Sajid Javid said that the health service had failed in its attitude towards treatment of the illness but pledged to lead a cross-government initiative on ME. This would involve healthcare, education and the benefits system, while placing a new emphasis on research into the poorly understood condition. He will convene a panel next month with researchers from around the world in an effort to encourage new treatments.
The Times 26th May 2022
The Report is divided into 5 chapters and features a foreword by ME Research UK’s Patron, the Countess of Mar.
The Report covers a number of areas:
Chapter 1: Biomedical Research and Research Funding
Chapter 2: Diagnosis, Symptom Management and Services
Chapter 3: Children and Young People with ME
Chapter 4: Welfare and Health Insurance-based Benefits
Chapter 5: COVID-19 and the ME Community
For ME Research UK, Chapter 1 is of particular interest. Key recommendations include:
- Coordinated research strategies must be developed to encourage high quality ME research.

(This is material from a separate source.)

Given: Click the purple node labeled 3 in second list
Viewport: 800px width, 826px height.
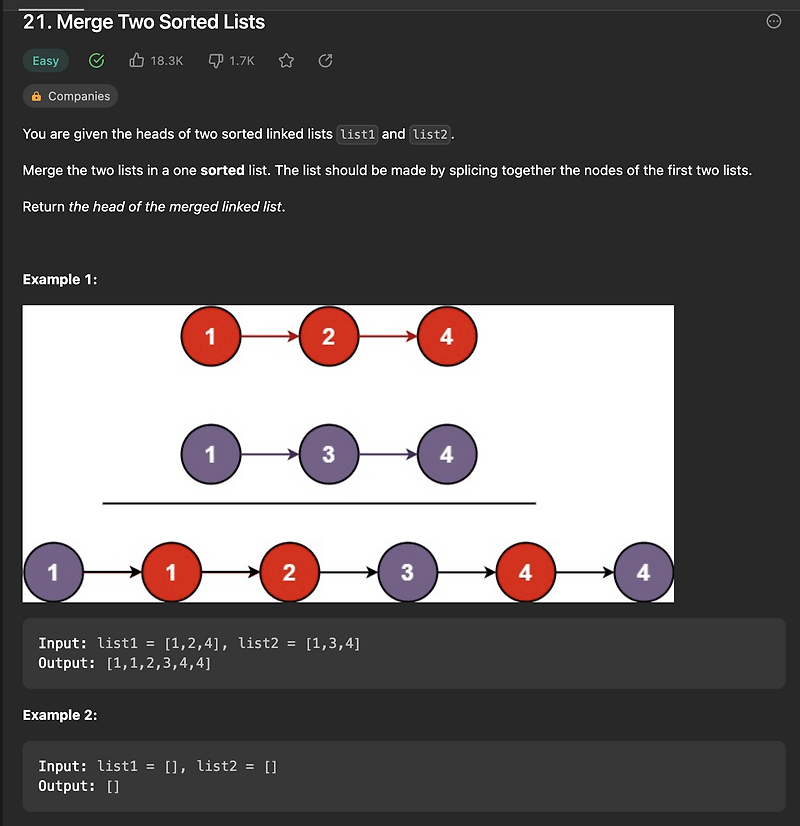Looking at the screenshot, I should click(329, 454).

- Government research bodies should ensure that there is a parity of biomedical funding between ME and other serious long-term conditions.
- Centres of ME research excellence should be established to drive forward the development of effective treatments.
The political focus on these issues is welcome, especially given the the statement from the Rt Hon. Sajid Javid, Secretary of State for Health and Social Care, on International ME Awareness Day. However, solutions must be found to issues which have been long known about. The disparity of funding was highlighted in the Uber report and questions have been raised previously over central funding bodies.
Discussions at the highest level mean that political will may just force a resetting of the ME landscape. We are ready to act to transform the ME research landscape.
Update – Three researchers have authored a ‘Response to the report published by the UK House of Commons All-Party Parliamentary Group on Chronic Fatigue Syndrome/Myalgic Encephalitis (CFS/ME): implications for cardiometabolic risk’ which counters certain statements in the APPG report including that the
biopsychosocial model is not a dichotomous model where a medical condition is viewed as ‘all in the mind’ or purely medical. On the contrary, the biopsychosocial model postulates that mind and body are linked, with a complex relationship between the two. The fact that there may be a psychological component does not make the condition any less valid and certainly does not preclude the fact that there may be something medically wrong.
and concludes that
We do not believe that the answer to improving the lives of those living with ME/CFS is in discouraging the use of the biopsychosocial model. Surely, individuals living with ME/CFS are best served by a holistic biopsychosocial formulation considering all aspects of the reality of living with this very disabling condition. ME/CFS is a complex condition that requires a multi-track not uni-track treatment approach in all aspects of its management. Any intervention that can result in greater activity levels is likely to reduce cardiovascular risk.